OF
Well-Known Member
Are you sure about that? When I was testing TCRs with my IR thermometer, I found that 300-400 was running a lot hotter than the 235-255 suggested range.
You are correct. Think about it a minute. That factor is 'how many percent does the resistance change per degree'. With some 'decimal point shifting' thrown in to keep it from being too easy. Normally this sort of value is expressed in PPM (Parts Per Million), 1/10,000th of a percent. But the real numbers are more like 2450 PPM per degree C. So to save memory and display space, they drop the units and call the value 245. About 1/4 of one percent.
We want to go, roughly, from 20C to 200C? A 180C rise. Times .00245 (.245%) gives us a delta (change) of .441 (44.1%). If we start out at say .7 Ohms cold, that's a rise of .31 Ohms (.7 X .441) for a new target resistance just over one Ohm (.7 + .31). The Mod will apply full power (typically 12 Watts) until the measured resistance reaches that point then limit out. It doesn't know degrees, all it knows is resistance change. We tell it, through the entered value and selected temperature, what to shoot for using the above logic.
If we double the value, to 490, we double the calculated rise in resistance. The real rise, of course, is still about 2450 PPM. It's now looking for 1.3 Ohms. It's going to go much hotter and still not get there, either radiated heat losses will limit it before it reaches 380 C, the power limit will kick in or the heater will check out. Smaller numbers give lower temperatures. Remember the machine multiplies that number by the temperature (rise) you asked for. It controls by Ohms. Or rather change in Ohms. Even if, like the Pico, it doesn't display that change, it's there, it's what the game is all about.
.245% per degree C (.136% per degree F), is real. It's based on the material (chemistry) not mechanics. Since we can safely assume they didn't change the metal in the heater just for your new unit, that's what's happening there. Any change has to relate to the mechanics of the assembly then.
If you heated it to glowing red (not a good thing to be doing, BTW) it's clearly plenty hot to make vapor. Normally it is 'stood up' off the floor by raised bosses where the leads for the heater leave. They are simply wedged in place by rubber bits below and can easily break right at the bond with the doughnut. Often the doughnuts aren't flat from what I've seen. I broke one trying to fix that part. Fortunately it was before I loaded it the first time, now I leave them be.

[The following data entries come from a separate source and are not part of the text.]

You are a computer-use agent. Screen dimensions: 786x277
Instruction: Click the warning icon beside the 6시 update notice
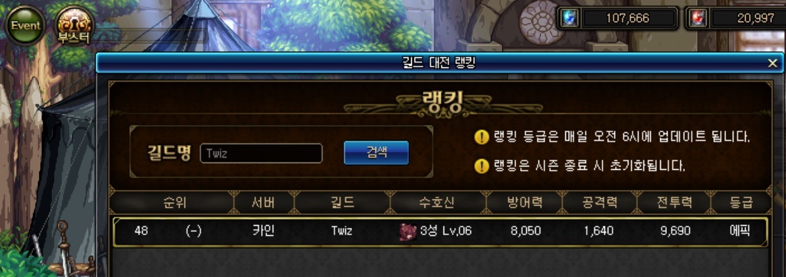[481, 137]
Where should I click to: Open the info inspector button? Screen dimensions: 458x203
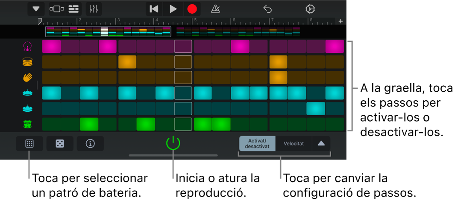click(90, 144)
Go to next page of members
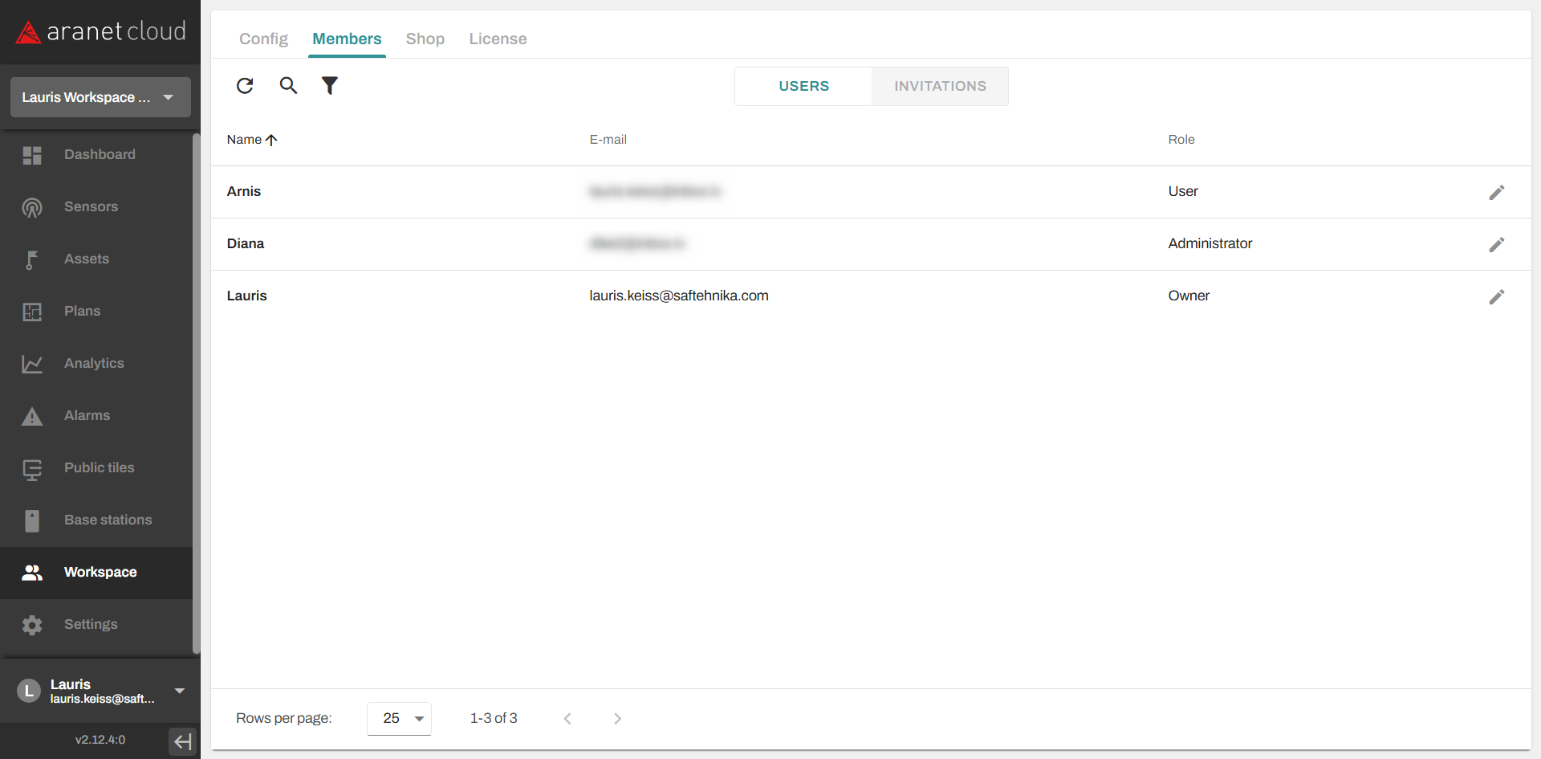 pyautogui.click(x=617, y=719)
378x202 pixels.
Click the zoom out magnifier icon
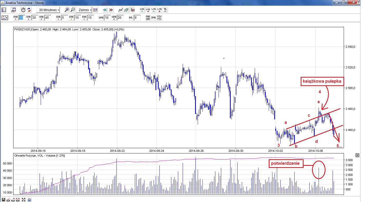point(73,10)
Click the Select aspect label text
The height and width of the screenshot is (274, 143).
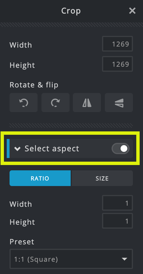52,149
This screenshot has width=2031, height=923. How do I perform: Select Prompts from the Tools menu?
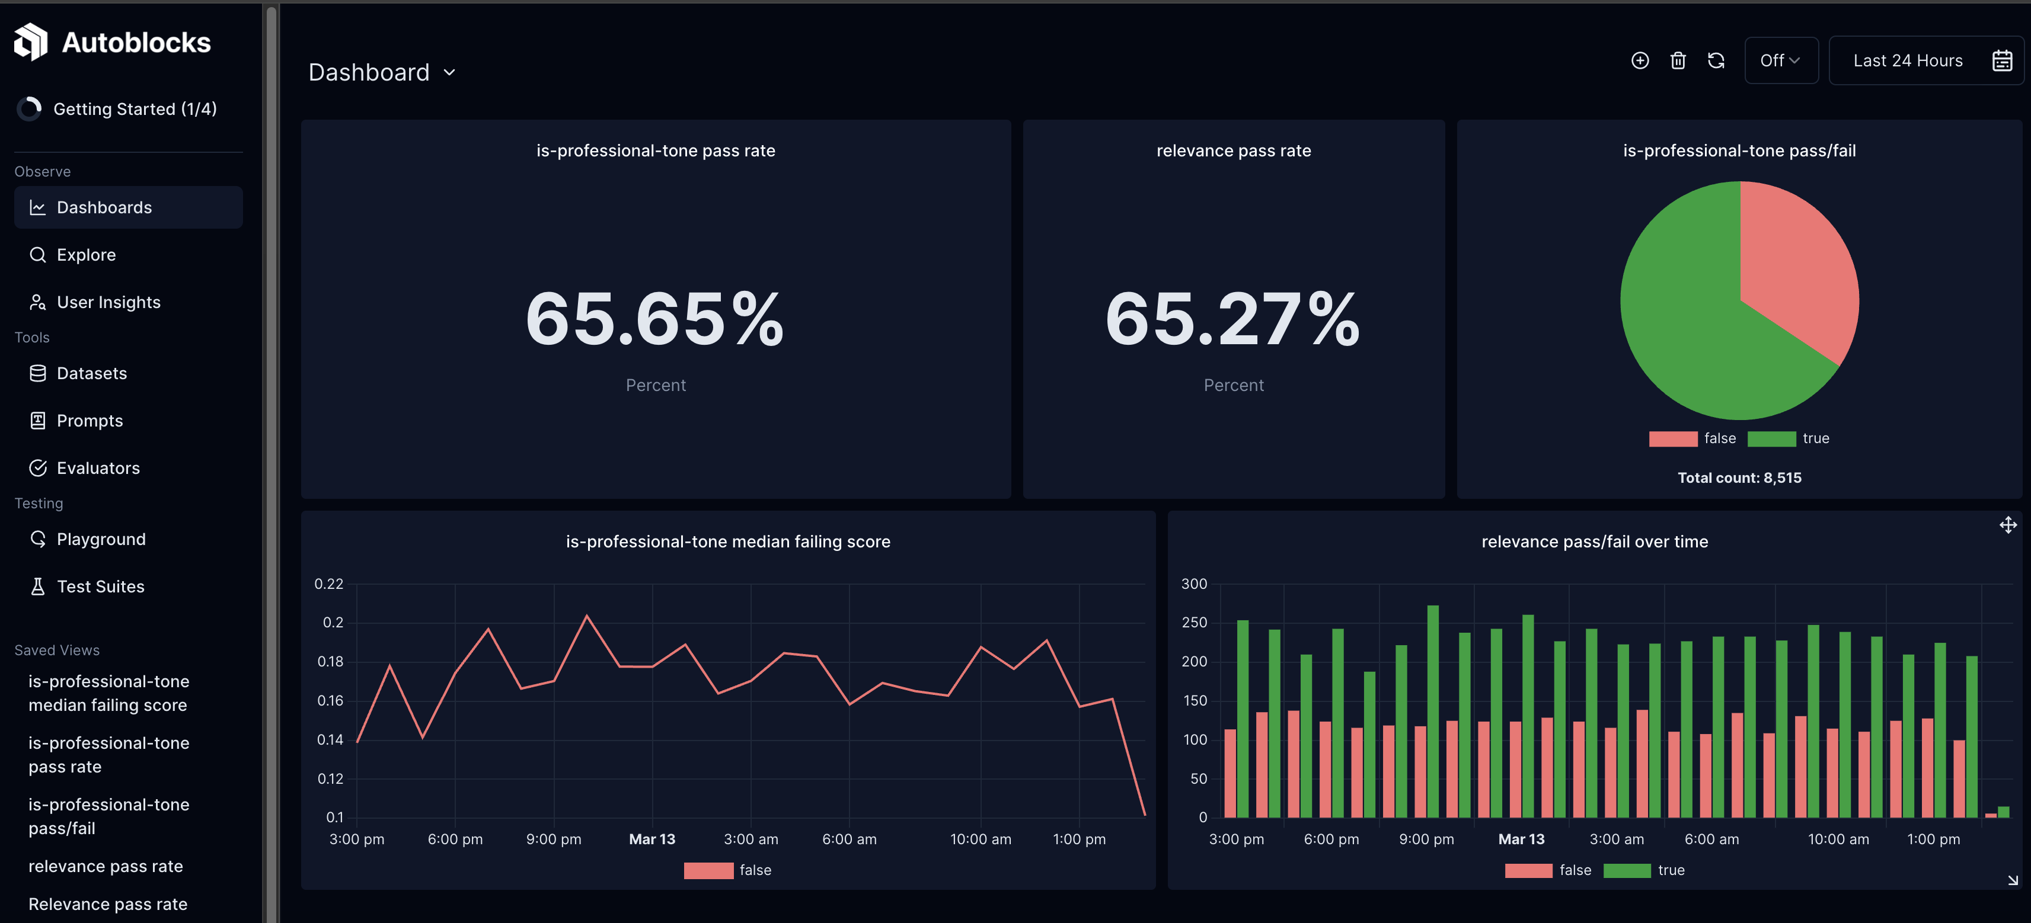click(x=90, y=419)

It's entirely possible, I think, for a modest load of concentrate to not be deep enough to make good contact with the doughnut. Concentrate has to contact it to get the game going. Is it possible, since this one never produced, that it just doesn't have a big enough initial load to work? I load about .050 (1/20 of a gram) normally (at least I think I do.....) but I usually load 2 or 3 times that for the initial load. I want a puddle deep enough to reach up to the doughnut and form a meniscus with the doughnut hole. Not the Meniscus in your knee mind, but the curved surface of (some) liquids where they contact the walls. For instance, water 'climbs the walls in an eye dropper, but 'beads up' on wax paper. It has to do with surface tension and that good stuff, how the liquid behaves where it ends and air begins. Or in out case, concentrate ends. I want the gap under filled until it reaches the hole and I can see the surface distorted to tell me it's contacted the bottm (I don't have to wait until is flows out the top and leaks down the vents and all. I gauge the fill by that concave surface.
After the initial fill, residual will forever remain making the next fill a 'top up' really. I may be off base here (happens more and more often......) but about now I'd probably be investing some more concentrate in the project. Enough to reach that glowing doughnut is sure to make vapor for you........
Regards to all.
OF
Edit: BTW it's probably better to experiment with different M values by simply tweaking the requested temperature. Lots easier to do (less fiddling with buttons) and you don't get lost.
Your call, of course, either scheme changes the target temperature, both are proportional (by even steps). One removes all discussion of M factors from the experiment, easier for most to think in degrees?